In 1919, Robert Goddard, a forward-thinking physicist and inventor from Massachusetts, wrote that a rocket powered by liquid fuel could escape Earth’s gravity and land on the moon. “A severe strain on credulity,” scoffed The New York Times, a half century before Apollo 11 cemented Goddard’s reputation as the rocket man whose vision blasted into reality. His story was the inspiration for the panel discussion “Crazy or Brilliant: Betting on High-Risk, High-Reward Science,” sponsored by DISCOVER and the Research Corporation for Science Advancement in collaboration with the New York Academy of Sciences. Last May, physicists Brian Greene and Michal Lipson, venture capitalist Shelley Harrison, journalist Jon Gertner, and DISCOVER editor in chief Corey S. Powell gathered in front of an audience in the academy’s glassy New York offices for a spirited discussion about string theory and supermarket scanners, cranks and geniuses, and how in science, as Bob Dylan once sang, there’s no success like failure.
The Dream Lab
Corey Powell: A half century ago, AT&T was the biggest company in the world, and its R&D arm, Bell Labs, was the archetypal incubator for hatching crazy ideas into brilliant technology. Transistors, satellite communications, and the programming language C were born there. Jon, you’ve studied Bell Labs in detail. What made it so special?
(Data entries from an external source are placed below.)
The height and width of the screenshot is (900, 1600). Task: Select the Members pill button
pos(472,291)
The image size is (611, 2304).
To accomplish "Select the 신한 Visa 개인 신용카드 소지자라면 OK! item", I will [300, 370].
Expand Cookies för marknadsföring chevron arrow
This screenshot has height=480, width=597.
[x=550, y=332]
Jon Gertner: There were a lot of different ingredients. Being attached to the world’s largest corporation gave Bell Labs a stream of money and the ability to think long-term in a way that failure was acceptable. They could look 10 years in advance without the problem of making quarterly or year-end results. They could tolerate a certain amount of failure that a business-side executive could not. They also had a keen sense of how disciplines could interact and develop new ideas. They were very careful and intent on combining people in new and different ways. They combined loners and extroverts, people with different personalities, as well as applied and fundamental scientists, and experimentalists and theorists.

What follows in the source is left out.